• _任务清单_:
• 1. 请用两句话概括下面的摘录。
• 2. 请照原文抄录下面摘录中从“ElasticSearch的搜索关键字高亮”起、到“计搜索时间了,返回记录数).”止的部分。
::: 文本摘录
ElasticSearch的搜索关键字高亮

版权声明:本文为博主原创文章,未经博主允许不得转载。 https://blog.csdn.net/HcJsJqJSSM/article/details/84066018

一:需求:搜索一本书的题目,搜索关键字高亮加粗显示,(根据title中的文字进行全文搜索,展示出结果来,统计搜索时间了,返回记录数).

     1. 使用技术如下        

            SpringBoot 2.0.5 RELEASE ,ElasticSearch  6.4.1,Bootstrap,Thymeleaf 3.0.9 RELEASE, Maven 3.3.9,lombok,IDEA热部署.  ES的测试数据.搭建了一主两备简单集群.集群名:elasticsearch.

     application.yml

server:
  port: 8082

     2. Maven依赖如下

	<parent>
		<groupId>org.springframework.boot</groupId>
		<artifactId>spring-boot-starter-parent</artifactId>
		<version>2.0.5.RELEASE</version>
		<relativePath/> <!-- lookup parent from repository -->
	</parent>
	<properties>
		<!-- set thymeleaf version SpringBoot默认使用的是Thymeleaf的2.0的版本.-->
		<thymeleaf.version>3.0.9.RELEASE</thymeleaf.version>
		<thymeleaf-layout-dialect.version>2.1.1</thymeleaf-layout-dialect.version>
		<project.build.sourceEncoding>UTF-8</project.build.sourceEncoding>
		<project.reporting.outputEncoding>UTF-8</project.reporting.outputEncoding>
		<java.version>1.8</java.version>
	</properties>
	<dependencies>
        <!-- 引入ElasticSearch-->
		<dependency>
			<groupId>org.springframework.boot</groupId>
			<artifactId>spring-boot-starter-data-elasticsearch</artifactId>
		</dependency>
        <dependency>
            <groupId>org.elasticsearch.plugin</groupId>
            <artifactId>transport-netty3-client</artifactId>
            <version>5.6.10</version>
        </dependency>
		<!-- SpringBoot的Web-->
		<dependency>
			<groupId>org.springframework.boot</groupId>
			<artifactId>spring-boot-starter-web</artifactId>
		</dependency>
        <!-- Thymeleaf-->
		<dependency>
			<groupId>org.springframework.boot</groupId>
			<artifactId>spring-boot-starter-thymeleaf</artifactId>
		</dependency>
		<!--添加lombok -->
		<dependency>
			<groupId>org.projectlombok</groupId>
			<artifactId>lombok</artifactId>
			<version>1.16.18</version>
		</dependency>
		<!-- 热部署-->
		<dependency>
			<groupId>org.springframework.boot</groupId>
			<artifactId>spring-boot-devtools</artifactId>
			<optional>true</optional>
		</dependency>
		<!-- SpringBoot的test-->
		<dependency>
			<groupId>org.springframework.boot</groupId>
			<artifactId>spring-boot-starter-test</artifactId>
			<scope>test</scope>
		</dependency>
	</dependencies>

       3. 配置ElasticSearch(这里使用Java注解的配置方式)
::::::
::: 记录数据
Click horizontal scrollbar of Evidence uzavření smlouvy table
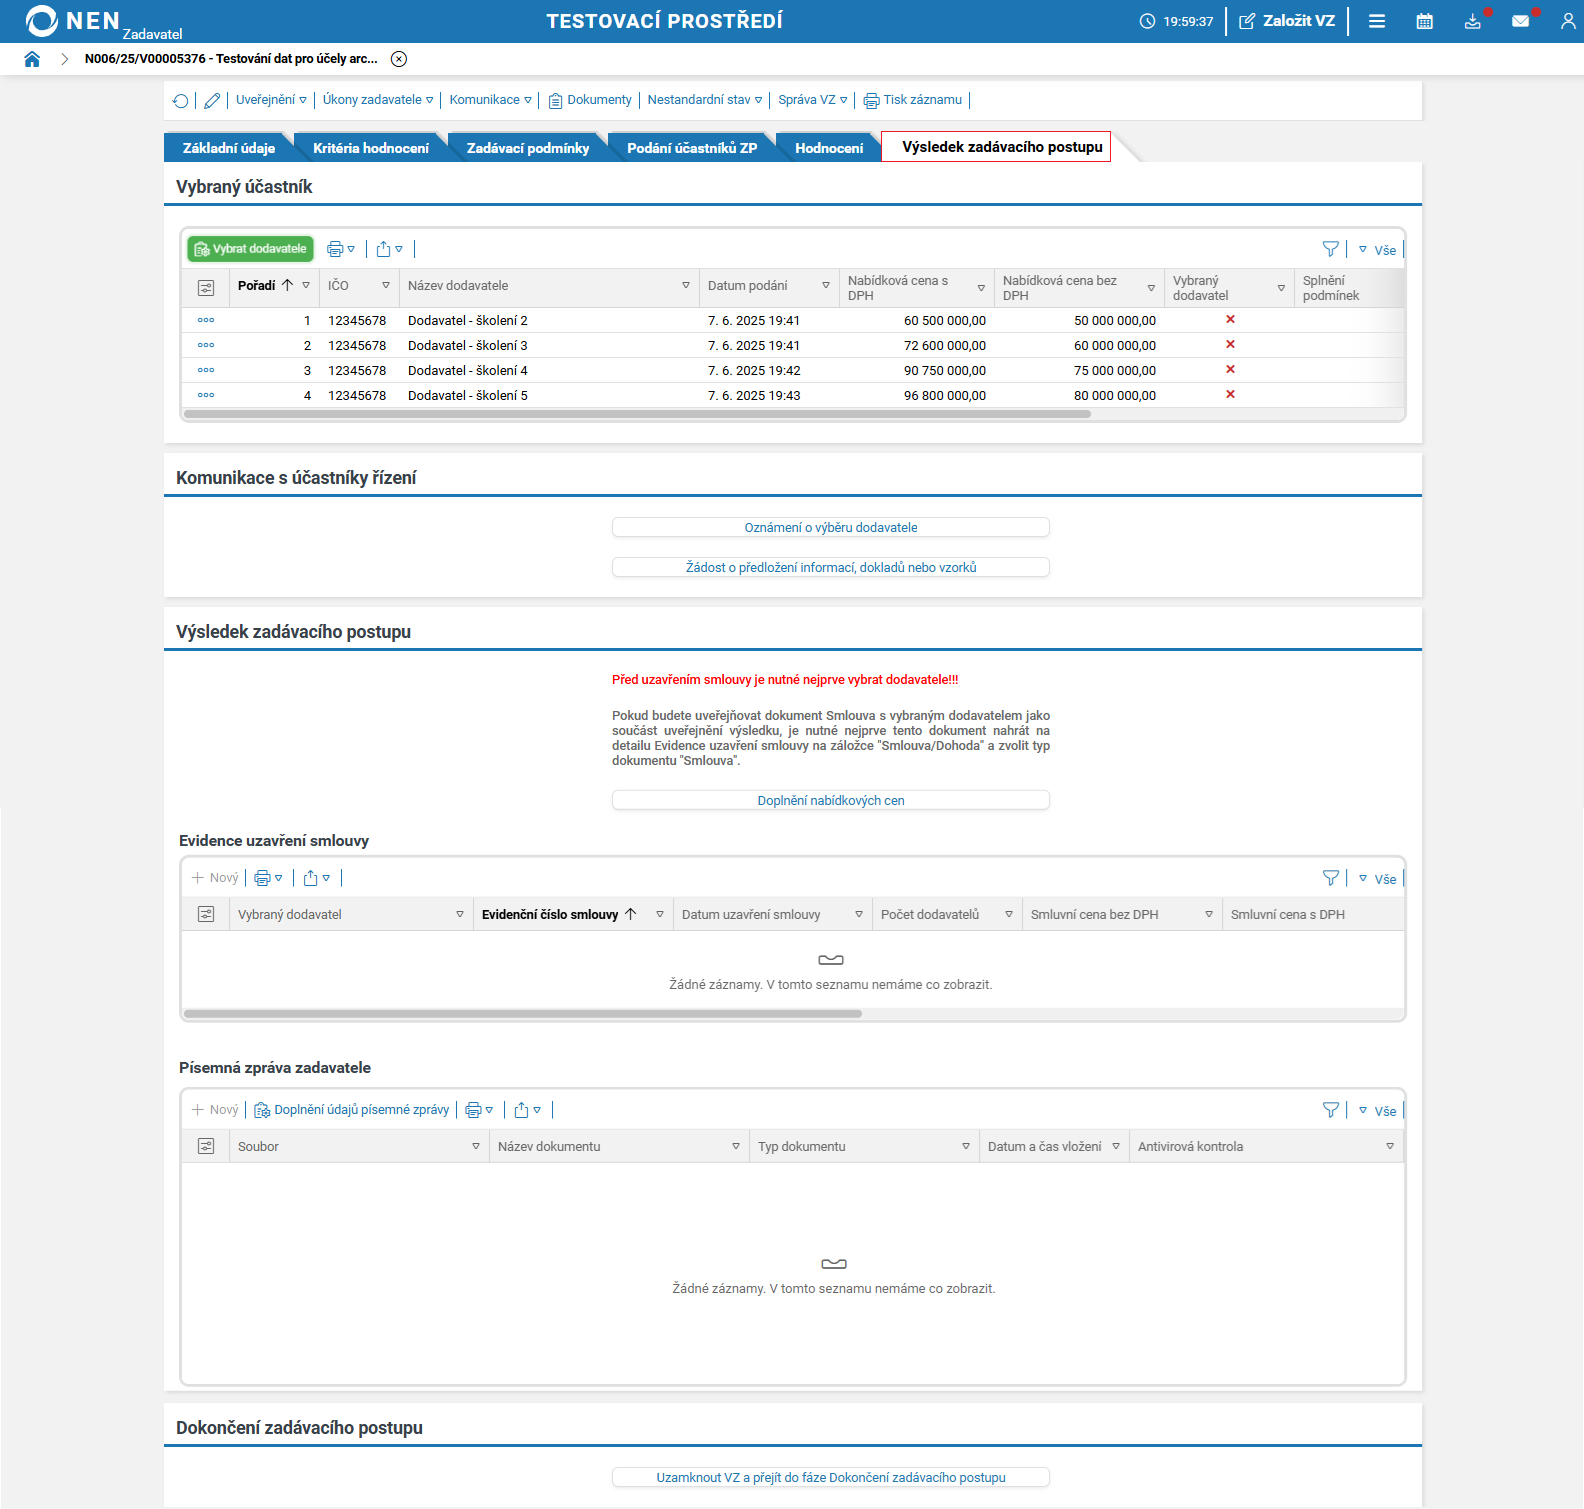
::::::
• _任务结果_:
• 1. 摘录提出的需求是搜索一本书的题目时让关键字高亮加粗显示，做法是根据title中的文字进行全文搜索，展示结果，统计搜索时间并返回记录数。实现上用到了SpringBoot 2.0.5、ElasticSearch 6.4.1、Bootstrap、Thymeleaf 3.0.9等技术，搭建了一主两备的简单集群，并列出了端口为8082的application.yml配置和Maven依赖。

• 2.
ElasticSearch的搜索关键字高亮

版权声明:本文为博主原创文章,未经博主允许不得转载。 https://blog.csdn.net/HcJsJqJSSM/article/details/84066018

一:需求:搜索一本书的题目,搜索关键字高亮加粗显示,(根据title中的文字进行全文搜索,展示出结果来,统计搜索时间了,返回记录数).